§ **THE PROBLEM**:
Take the entries below and print only the lines from the one with "ArmCross (28, 844)" through the one with "Plaza de Armas (690, 71)", exactly as they stand, both ends included.

__________

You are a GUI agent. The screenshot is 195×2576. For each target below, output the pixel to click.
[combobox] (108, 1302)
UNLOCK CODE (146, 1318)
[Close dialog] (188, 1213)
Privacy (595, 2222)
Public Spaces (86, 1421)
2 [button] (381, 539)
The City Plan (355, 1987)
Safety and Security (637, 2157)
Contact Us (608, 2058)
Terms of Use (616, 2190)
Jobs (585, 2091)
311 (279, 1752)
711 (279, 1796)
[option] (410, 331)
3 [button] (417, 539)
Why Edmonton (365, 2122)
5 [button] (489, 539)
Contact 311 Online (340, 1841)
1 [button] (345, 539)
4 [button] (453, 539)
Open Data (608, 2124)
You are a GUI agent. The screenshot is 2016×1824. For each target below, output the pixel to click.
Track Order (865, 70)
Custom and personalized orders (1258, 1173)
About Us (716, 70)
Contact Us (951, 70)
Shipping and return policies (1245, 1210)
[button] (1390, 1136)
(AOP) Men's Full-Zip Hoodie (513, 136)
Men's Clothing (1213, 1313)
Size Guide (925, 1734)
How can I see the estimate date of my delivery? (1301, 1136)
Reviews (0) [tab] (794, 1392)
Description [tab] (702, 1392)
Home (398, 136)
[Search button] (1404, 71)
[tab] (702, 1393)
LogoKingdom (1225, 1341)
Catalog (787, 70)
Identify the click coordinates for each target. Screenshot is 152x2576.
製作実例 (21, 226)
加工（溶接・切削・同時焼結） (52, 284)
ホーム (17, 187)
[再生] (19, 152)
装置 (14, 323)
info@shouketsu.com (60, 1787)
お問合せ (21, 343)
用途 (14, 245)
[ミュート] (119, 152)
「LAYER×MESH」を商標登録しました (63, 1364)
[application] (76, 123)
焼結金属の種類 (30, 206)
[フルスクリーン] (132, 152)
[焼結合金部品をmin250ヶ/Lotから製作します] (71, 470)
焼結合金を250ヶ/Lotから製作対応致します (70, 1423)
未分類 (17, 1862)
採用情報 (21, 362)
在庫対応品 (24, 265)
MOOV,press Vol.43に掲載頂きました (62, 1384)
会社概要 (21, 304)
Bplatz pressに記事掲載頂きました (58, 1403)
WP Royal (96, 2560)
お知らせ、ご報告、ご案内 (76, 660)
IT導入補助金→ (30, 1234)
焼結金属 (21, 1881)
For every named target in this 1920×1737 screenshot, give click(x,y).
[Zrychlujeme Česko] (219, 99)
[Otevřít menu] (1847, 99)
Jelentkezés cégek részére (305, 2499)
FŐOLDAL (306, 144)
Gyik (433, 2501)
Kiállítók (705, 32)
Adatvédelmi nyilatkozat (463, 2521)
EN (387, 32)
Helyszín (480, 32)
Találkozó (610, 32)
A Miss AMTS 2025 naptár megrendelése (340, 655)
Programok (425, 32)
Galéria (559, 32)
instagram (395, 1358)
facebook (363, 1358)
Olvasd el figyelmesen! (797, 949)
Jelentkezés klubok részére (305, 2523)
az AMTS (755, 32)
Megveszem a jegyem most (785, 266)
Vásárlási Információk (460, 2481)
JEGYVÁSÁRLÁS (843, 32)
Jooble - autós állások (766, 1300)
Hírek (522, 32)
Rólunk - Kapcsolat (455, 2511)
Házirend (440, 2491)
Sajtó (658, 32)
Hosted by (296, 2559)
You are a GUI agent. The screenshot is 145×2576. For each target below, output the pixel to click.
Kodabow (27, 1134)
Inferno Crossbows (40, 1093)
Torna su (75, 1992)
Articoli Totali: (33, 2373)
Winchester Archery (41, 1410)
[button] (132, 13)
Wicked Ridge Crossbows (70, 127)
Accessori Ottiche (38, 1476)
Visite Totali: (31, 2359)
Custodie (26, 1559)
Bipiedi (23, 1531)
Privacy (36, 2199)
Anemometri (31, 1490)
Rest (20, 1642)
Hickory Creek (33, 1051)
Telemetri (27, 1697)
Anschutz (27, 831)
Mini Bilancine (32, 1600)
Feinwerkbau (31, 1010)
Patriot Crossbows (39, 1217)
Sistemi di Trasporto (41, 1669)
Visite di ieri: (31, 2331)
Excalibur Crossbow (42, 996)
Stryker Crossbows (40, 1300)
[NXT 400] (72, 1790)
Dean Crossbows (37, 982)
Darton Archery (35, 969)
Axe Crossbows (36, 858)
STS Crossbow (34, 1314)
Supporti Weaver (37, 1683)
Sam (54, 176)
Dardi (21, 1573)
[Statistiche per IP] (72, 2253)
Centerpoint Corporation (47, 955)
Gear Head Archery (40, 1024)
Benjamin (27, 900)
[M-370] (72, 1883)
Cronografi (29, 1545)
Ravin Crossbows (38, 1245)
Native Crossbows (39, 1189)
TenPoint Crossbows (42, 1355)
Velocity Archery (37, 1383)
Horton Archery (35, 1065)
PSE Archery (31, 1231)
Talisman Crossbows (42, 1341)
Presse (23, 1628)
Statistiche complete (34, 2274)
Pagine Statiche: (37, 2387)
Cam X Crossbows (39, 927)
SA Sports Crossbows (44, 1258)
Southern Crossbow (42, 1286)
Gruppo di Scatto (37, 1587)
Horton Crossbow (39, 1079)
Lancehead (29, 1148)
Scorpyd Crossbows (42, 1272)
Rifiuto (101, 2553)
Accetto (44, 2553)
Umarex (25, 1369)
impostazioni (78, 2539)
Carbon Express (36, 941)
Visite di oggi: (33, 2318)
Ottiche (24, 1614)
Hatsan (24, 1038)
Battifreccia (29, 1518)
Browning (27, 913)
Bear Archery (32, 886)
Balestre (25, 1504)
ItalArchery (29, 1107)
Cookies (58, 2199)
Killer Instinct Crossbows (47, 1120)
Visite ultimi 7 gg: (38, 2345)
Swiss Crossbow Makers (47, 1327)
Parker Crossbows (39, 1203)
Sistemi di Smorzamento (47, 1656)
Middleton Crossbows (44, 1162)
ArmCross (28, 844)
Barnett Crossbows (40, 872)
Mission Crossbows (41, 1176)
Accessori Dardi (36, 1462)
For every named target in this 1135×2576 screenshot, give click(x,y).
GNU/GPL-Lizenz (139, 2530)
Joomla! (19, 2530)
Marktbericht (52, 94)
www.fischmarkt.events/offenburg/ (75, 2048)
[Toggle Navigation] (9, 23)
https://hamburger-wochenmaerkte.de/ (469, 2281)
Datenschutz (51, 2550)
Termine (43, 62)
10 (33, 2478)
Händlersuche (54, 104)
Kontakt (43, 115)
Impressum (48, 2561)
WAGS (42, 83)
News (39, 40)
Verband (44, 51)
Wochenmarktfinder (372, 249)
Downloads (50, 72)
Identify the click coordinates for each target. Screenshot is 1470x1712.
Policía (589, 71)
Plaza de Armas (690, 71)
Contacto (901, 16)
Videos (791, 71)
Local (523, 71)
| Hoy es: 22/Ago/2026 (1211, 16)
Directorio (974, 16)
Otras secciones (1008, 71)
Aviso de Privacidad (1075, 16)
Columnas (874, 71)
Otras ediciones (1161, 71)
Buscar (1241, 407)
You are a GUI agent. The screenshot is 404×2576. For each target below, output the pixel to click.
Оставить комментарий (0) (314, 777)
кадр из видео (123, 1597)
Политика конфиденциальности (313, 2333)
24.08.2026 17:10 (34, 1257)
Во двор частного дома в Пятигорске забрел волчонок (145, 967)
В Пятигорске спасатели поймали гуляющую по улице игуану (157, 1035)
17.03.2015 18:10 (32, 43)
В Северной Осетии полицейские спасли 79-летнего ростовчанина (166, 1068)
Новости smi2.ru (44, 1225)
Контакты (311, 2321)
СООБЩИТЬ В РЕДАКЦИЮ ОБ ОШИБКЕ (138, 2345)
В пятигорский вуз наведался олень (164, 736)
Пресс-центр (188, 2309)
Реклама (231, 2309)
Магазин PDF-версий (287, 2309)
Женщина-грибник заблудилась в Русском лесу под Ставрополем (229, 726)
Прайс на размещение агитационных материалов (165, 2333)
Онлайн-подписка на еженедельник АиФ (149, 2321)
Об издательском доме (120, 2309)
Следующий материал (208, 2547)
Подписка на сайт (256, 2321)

__________

§ **TASK ANSWER**:
ArmCross (28, 844)
Barnett Crossbows (40, 872)
Mission Crossbows (41, 1176)
Accessori Dardi (36, 1462)
For every named target in this 1135×2576 screenshot, give click(x,y).
GNU/GPL-Lizenz (139, 2530)
Joomla! (19, 2530)
Marktbericht (52, 94)
www.fischmarkt.events/offenburg/ (75, 2048)
[Toggle Navigation] (9, 23)
https://hamburger-wochenmaerkte.de/ (469, 2281)
Datenschutz (51, 2550)
Termine (43, 62)
10 (33, 2478)
Händlersuche (54, 104)
Kontakt (43, 115)
Impressum (48, 2561)
WAGS (42, 83)
News (39, 40)
Verband (44, 51)
Wochenmarktfinder (372, 249)
Downloads (50, 72)
Identify the click coordinates for each target. Screenshot is 1470x1712.
Policía (589, 71)
Plaza de Armas (690, 71)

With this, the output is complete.